──────── Document segment

Friday, August 23, 2013

So You're Still Rooting for Walter White...

And so, apparently, is Skyler. I've already gone through why Walter White is a wholly objectionable figure elsewhere. But I wanted to talk a little bit about why viewers and critics remained attached to the show, finding it continually praiseworthy. I don't exempt my own judgments from the dynamic I am attempting to analyze: I remain invested in the show as well, and think so far this seasons two episodes have been excellent. But there are at least two strains of fandom that I want to talk about. First, those who are invested in Walt as the Heisenberg "badass" and view Skyler as some kind of killjoy, and second, the more sophisticated arguments about how Skyler is the moral center of the show, serving as a sort of cipher for the audience to participate in the narrative without being corrupted by Walt.

────────────────
──────── Dataset excerpts

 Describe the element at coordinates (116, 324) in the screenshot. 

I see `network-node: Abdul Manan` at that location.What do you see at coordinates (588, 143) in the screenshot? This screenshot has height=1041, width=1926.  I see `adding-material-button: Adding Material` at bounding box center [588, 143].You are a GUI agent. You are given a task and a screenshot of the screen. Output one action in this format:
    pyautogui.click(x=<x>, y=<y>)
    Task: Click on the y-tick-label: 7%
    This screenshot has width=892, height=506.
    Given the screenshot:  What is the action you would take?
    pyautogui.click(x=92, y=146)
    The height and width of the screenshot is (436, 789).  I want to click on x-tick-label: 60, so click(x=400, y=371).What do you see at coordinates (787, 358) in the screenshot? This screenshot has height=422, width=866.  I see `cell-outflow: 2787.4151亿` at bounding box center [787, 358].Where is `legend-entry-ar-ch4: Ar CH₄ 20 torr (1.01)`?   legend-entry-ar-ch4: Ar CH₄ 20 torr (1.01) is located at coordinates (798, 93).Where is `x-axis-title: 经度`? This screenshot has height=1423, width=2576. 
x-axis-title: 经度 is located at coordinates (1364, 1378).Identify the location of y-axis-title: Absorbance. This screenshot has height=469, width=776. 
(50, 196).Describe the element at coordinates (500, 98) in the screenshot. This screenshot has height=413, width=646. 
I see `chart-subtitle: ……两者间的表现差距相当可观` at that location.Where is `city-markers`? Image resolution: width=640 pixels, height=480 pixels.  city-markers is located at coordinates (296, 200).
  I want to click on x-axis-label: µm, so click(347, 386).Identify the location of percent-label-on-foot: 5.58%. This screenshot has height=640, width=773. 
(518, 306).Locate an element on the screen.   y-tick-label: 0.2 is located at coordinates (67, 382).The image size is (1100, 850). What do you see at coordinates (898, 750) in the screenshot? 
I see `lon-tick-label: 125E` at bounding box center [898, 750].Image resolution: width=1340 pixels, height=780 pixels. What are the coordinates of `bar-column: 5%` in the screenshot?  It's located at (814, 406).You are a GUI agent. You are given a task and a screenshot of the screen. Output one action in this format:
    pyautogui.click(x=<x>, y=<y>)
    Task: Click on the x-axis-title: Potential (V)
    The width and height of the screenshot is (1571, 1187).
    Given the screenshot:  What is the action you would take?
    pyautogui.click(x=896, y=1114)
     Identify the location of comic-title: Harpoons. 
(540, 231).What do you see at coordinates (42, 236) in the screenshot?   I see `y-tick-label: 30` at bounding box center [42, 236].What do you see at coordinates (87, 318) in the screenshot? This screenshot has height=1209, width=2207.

────────────────

• What you will do:
- A) Translate this sentence from the Walter White post into Spanish: "But there are at least two strains of fandom that I want to talk about."
- B) From the Walter White post, reproduce the text between "So You're Still" and "corrupted by Walt.", inclusive.

• Outputs for the tasks:
- A) Pero hay al menos dos vertientes del fandom de las que quiero hablar.

- B)
So You're Still Rooting for Walter White...

And so, apparently, is Skyler. I've already gone through why Walter White is a wholly objectionable figure elsewhere. But I wanted to talk a little bit about why viewers and critics remained attached to the show, finding it continually praiseworthy. I don't exempt my own judgments from the dynamic I am attempting to analyze: I remain invested in the show as well, and think so far this seasons two episodes have been excellent. But there are at least two strains of fandom that I want to talk about. First, those who are invested in Walt as the Heisenberg "badass" and view Skyler as some kind of killjoy, and second, the more sophisticated arguments about how Skyler is the moral center of the show, serving as a sort of cipher for the audience to participate in the narrative without being corrupted by Walt.